Le montant de la fraude à la TVA est bien celui mis en lumière par la Cour des comptes dans un rapport de 2019. Les Sages évoquaient un chiffre de 15 milliards d'euros en précisant qu'il s'agissait d'une estimation. Impossible en effet de chiffrer le montant exact. Les Sages appelaient d'ailleurs l'État à se doter d'outils pour obtenir une meilleure évaluation.
Une surestimation incontrôlée
Pour les prestations sociales, les chiffres avancés dans le programme du Rassemblement national sont moins clairs. Dans un autre rapport sorti en 2023, dans la partie consacrée à "la lutte contre les fraudes aux prestations sociales", la Cour des comptes pointe un montant allant de 1,1 à 1,3 milliard d'euros, une estimation qu'elle admet être inférieure à la réalité.
"Au regard du poids financier des prestations pour lesquelles les fraudes et fautes ne sont pas encore estimées, cela laisse augurer un préjudice global pour l’assurance-maladie très largement supérieur", indique le rapport.
En appliquant une "simple règle de trois aux montants déjà estimés", le "montant de fraudes et de fautes à l’assurance maladie [serait] de l’ordre de 3,8 à 4,5 milliards d'euros", peut-on encore y lire.
Au vu de la difficulté à obtenir des données précises, les Sages de la rue de Valois évoquent même un montant qui pourrait atteindre 8 milliards d'euros. On est encore très loin des "10 à 20, voire 25 milliards d’euros" affichés par le RN.

> **Données fournies**:
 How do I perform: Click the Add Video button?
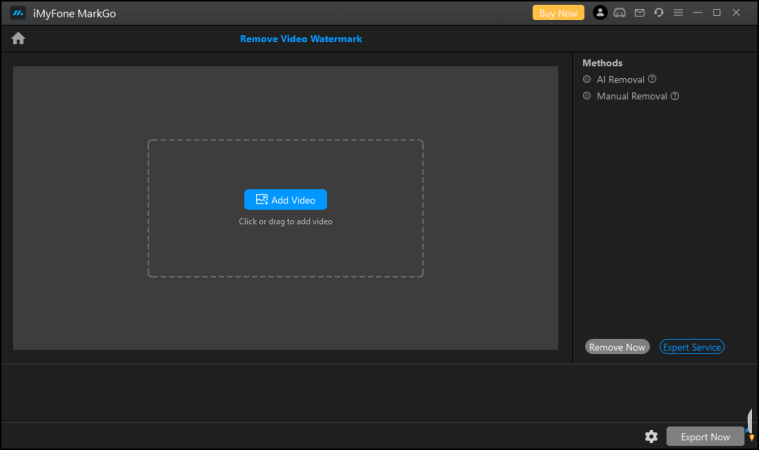click(285, 200)
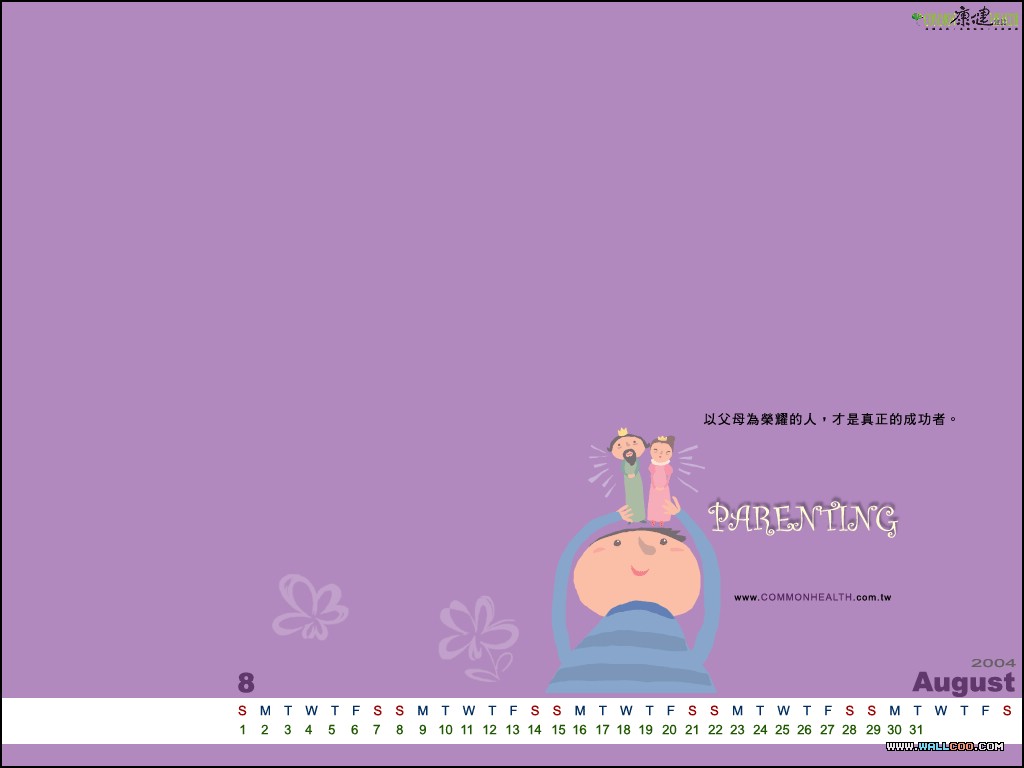Click the Chinese quote about parents
The height and width of the screenshot is (768, 1024).
(830, 420)
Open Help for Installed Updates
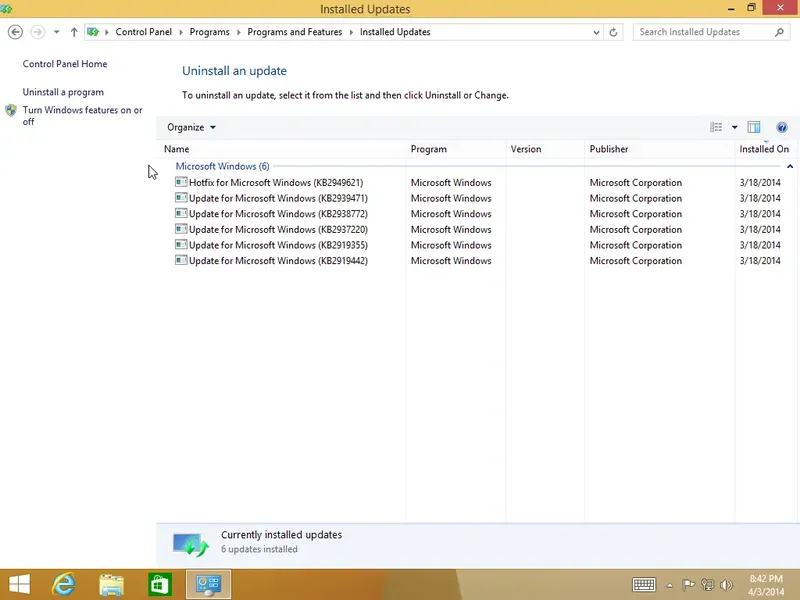Image resolution: width=800 pixels, height=600 pixels. coord(782,127)
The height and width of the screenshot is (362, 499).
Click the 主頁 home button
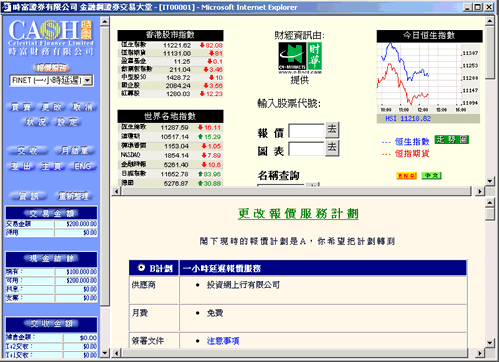[x=52, y=166]
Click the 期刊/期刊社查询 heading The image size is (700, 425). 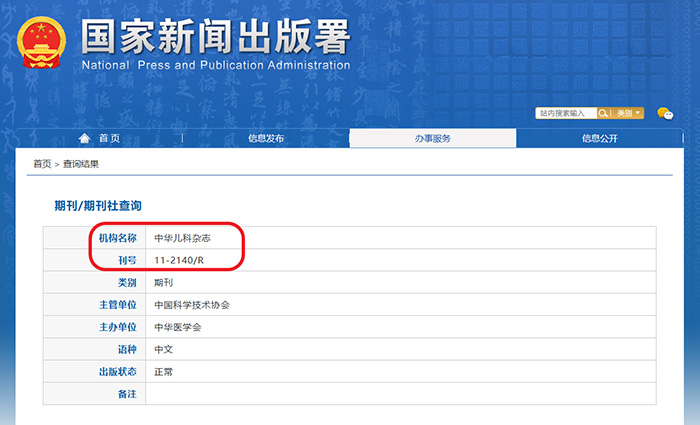click(97, 206)
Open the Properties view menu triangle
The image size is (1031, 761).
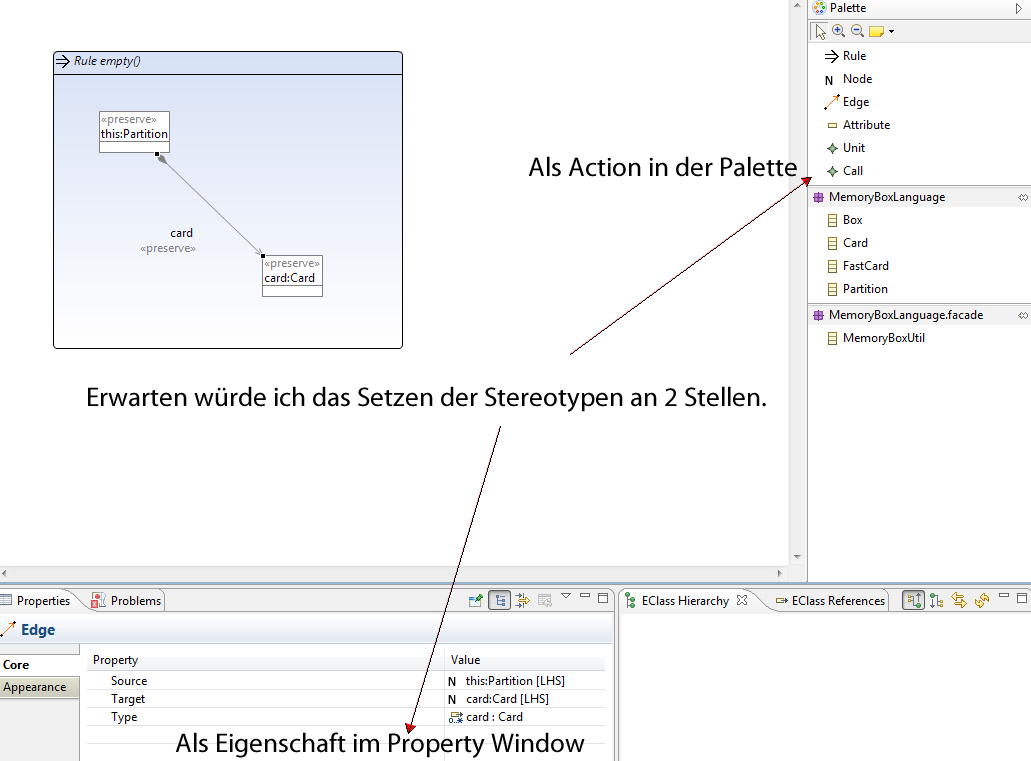pyautogui.click(x=565, y=596)
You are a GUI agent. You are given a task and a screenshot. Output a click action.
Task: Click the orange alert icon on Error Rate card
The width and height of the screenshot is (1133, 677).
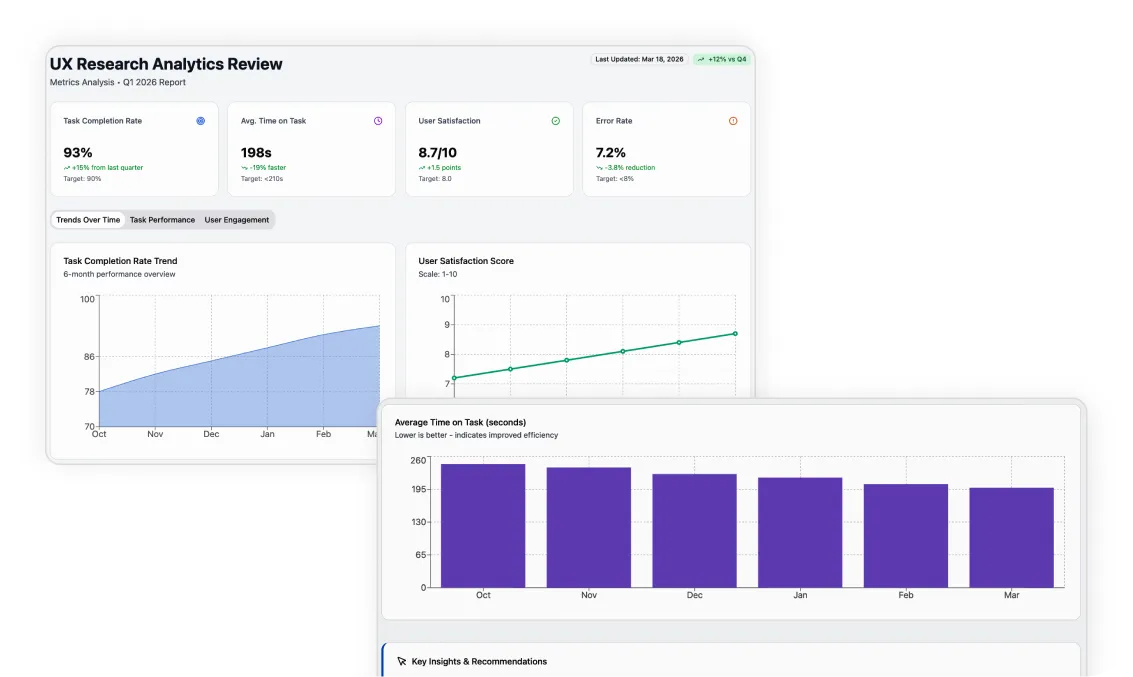point(733,121)
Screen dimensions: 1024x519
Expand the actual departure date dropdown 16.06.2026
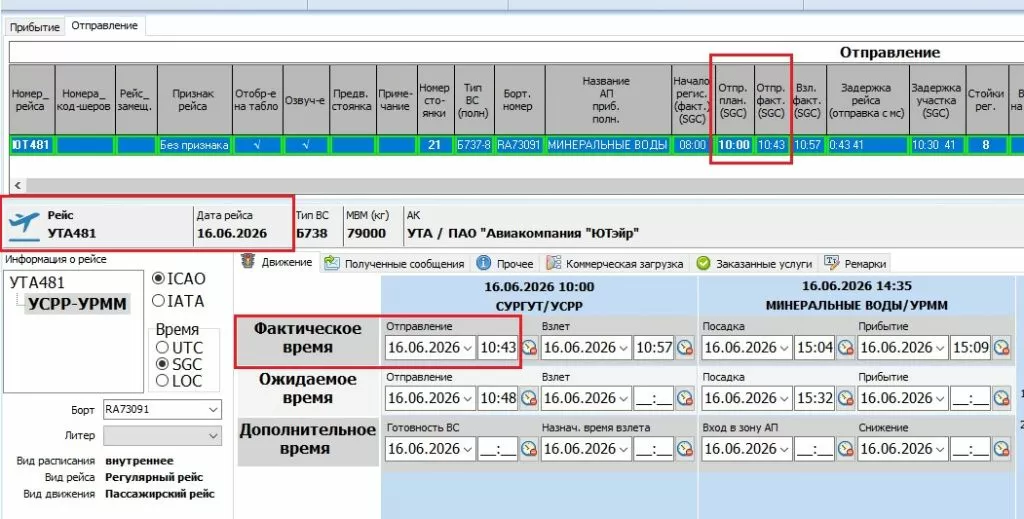tap(467, 348)
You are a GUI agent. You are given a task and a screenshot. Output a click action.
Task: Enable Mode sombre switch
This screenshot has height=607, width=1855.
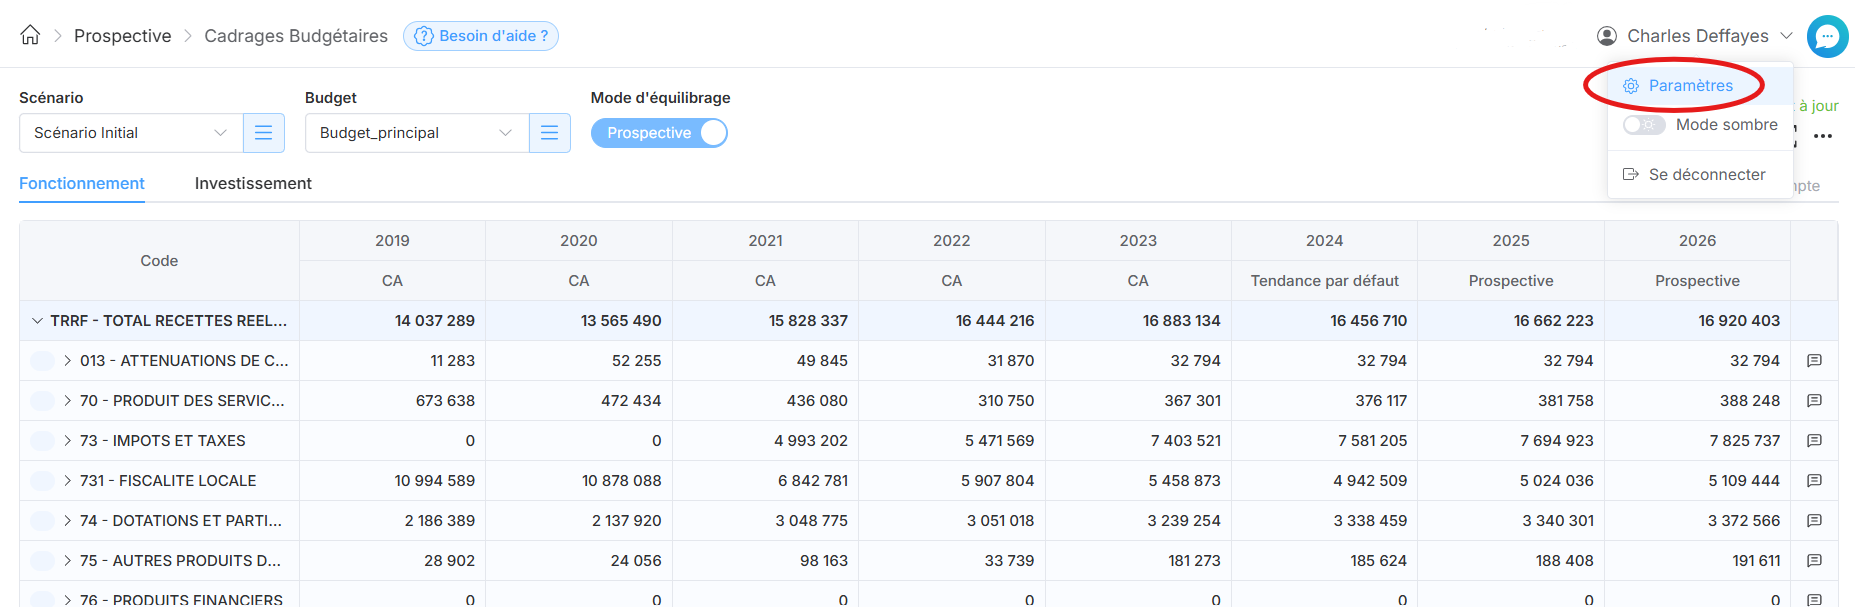tap(1643, 125)
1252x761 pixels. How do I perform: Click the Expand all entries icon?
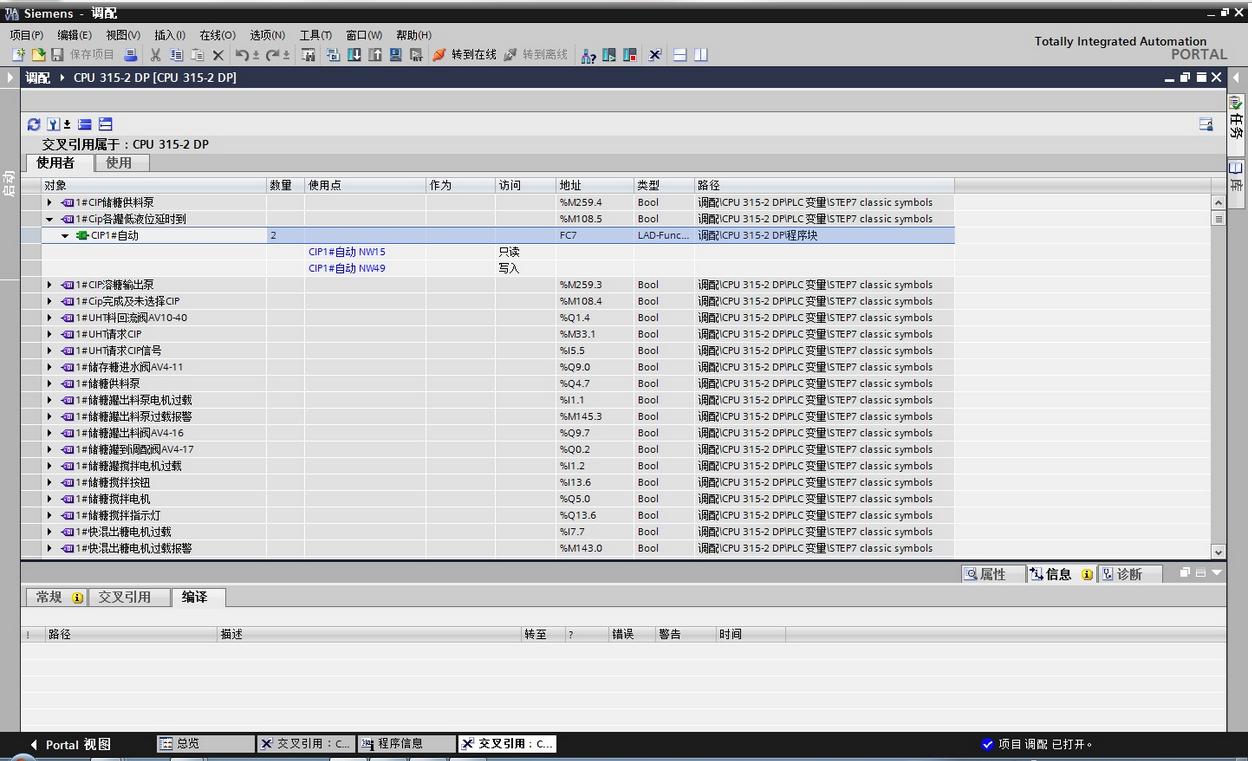pyautogui.click(x=105, y=124)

> **Consigne**: Reprenez le passage de l'extrait sur les fraudes, de « En appliquant une » jusqu'à « encore y lire. », en substituant « méthode proportionnelle » à « règle de trois ».

> **Zone de réponse**:
En appliquant une "simple méthode proportionnelle aux montants déjà estimés", le "montant de fraudes et de fautes à l’assurance maladie [serait] de l’ordre de 3,8 à 4,5 milliards d'euros", peut-on encore y lire.